Fluorescent Tagging of Endogenous FOXO for Live Imaging and Pull-Down Assays.

Proteins are the major and most diverse biomolecules, directing all activities of a cell. For this reason, visualizing protein expression, localization, and dynamics is fundamental in biology. In most cases, protein visualization relies on the overexpression of fluorescently tagged proteins which may not recapitulate endogenous expression pattern and dynamics. Henceforth, tagging proteins in the endogenous locus is the most accurate way to recapitulate physiological gene expression. However, this method is not widely implemented for the FOXO gene family due to its technical inefficiency and difficulty. Here we describe the methodology followed to generate a knock-in reporter line for the Foxo1a transcription factor for the zebrafish model system.
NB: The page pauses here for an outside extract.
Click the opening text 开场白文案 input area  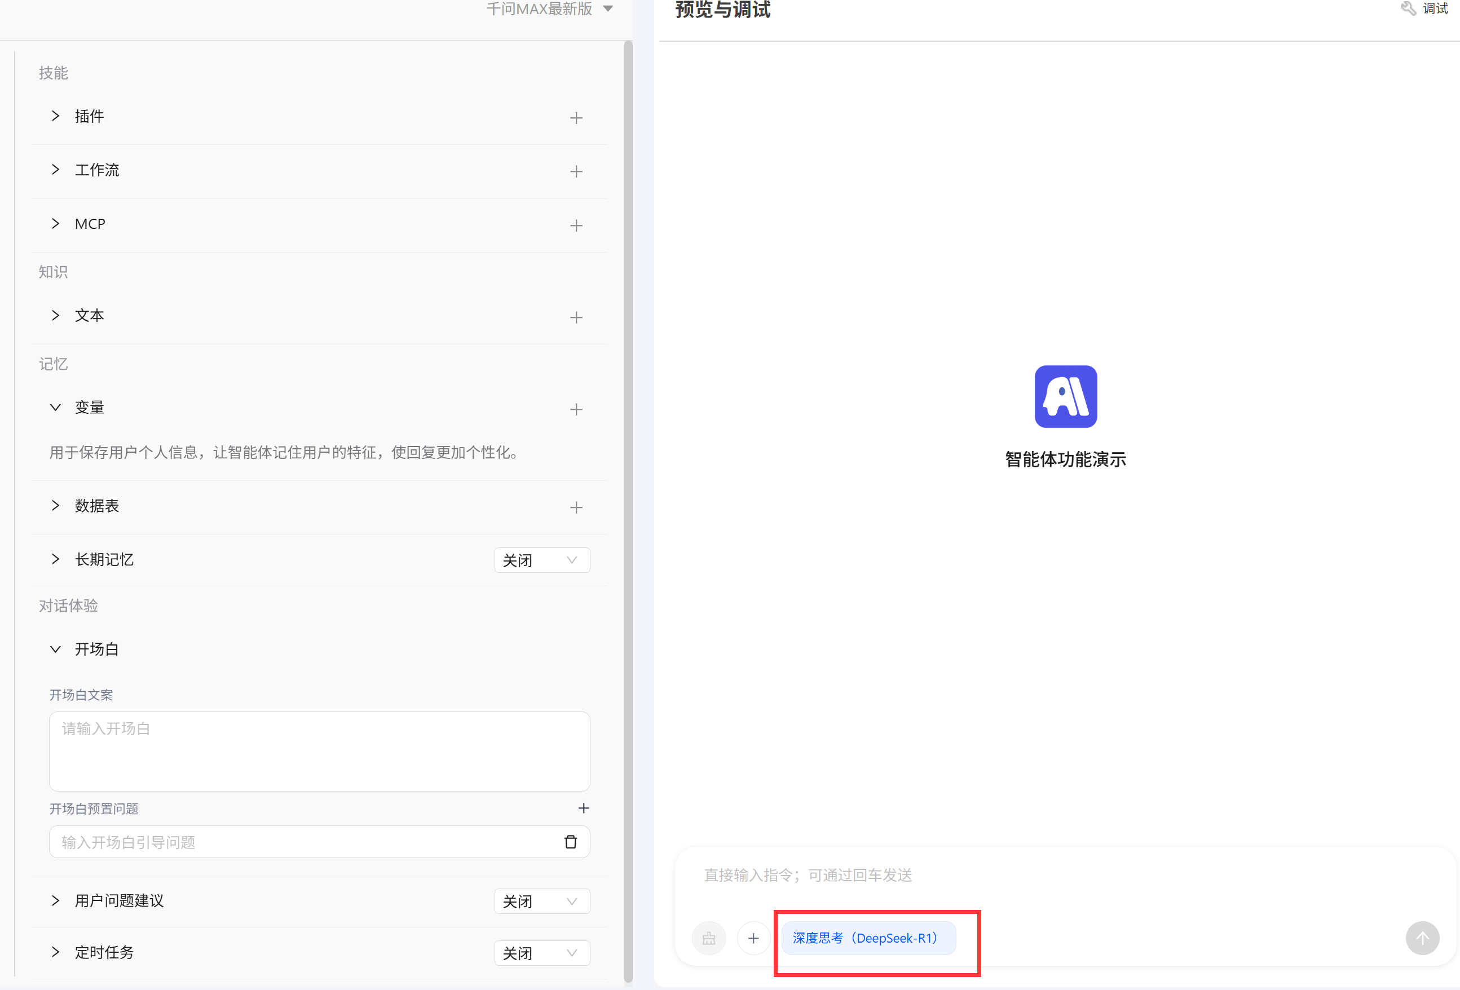[319, 751]
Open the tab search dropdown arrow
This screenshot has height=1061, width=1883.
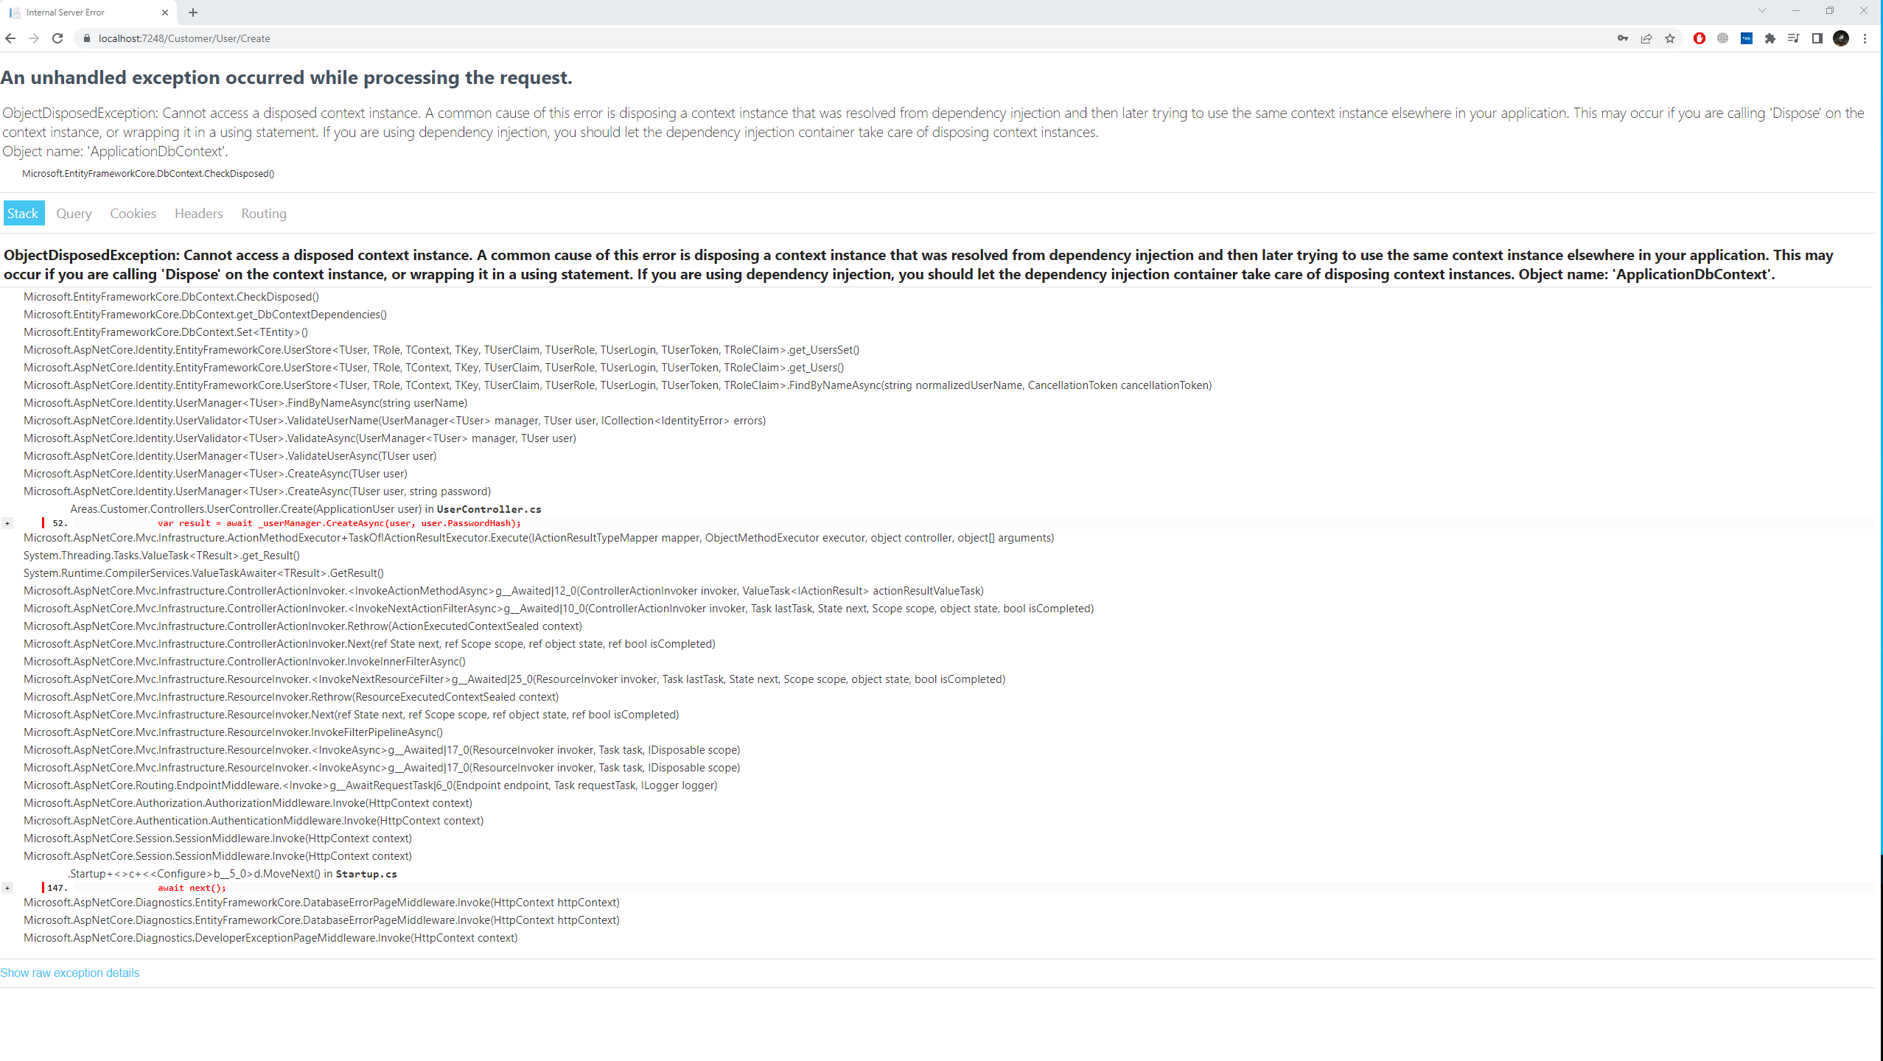click(1761, 11)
We describe insertion of an EGFP-polyA cassette in frame at the C-terminal of Foxo1a, generating a fusion protein. Foxo1a has been involved in the regulation of metabolism, stress response, longevity, and cell differentiation, and its functions are conserved from invertebrates to vertebrates. Using in vivo confocal live microscopy at early developmental stages, we validated the expression of Foxo1a in the cardiovascular network, central nervous system, olfactory epithelium, spinal cord, retina, skeletal muscle, and myocardium. This knock-in line opens the way for imaging studies aiming to characterize the expression and localization (cytoplasmic or nuclear) of this transcription factor in a tissue- and context-specific manner, as well as the dynamics of stress adaptation at a whole organism level. Moreover, the knock-in line can be used in combination with other modern techniques such as Cut&Run to determine the transcriptional targets of Foxo1a, with a GFP-directed proteomic to identify interacting partners, many of which remain largely unknown.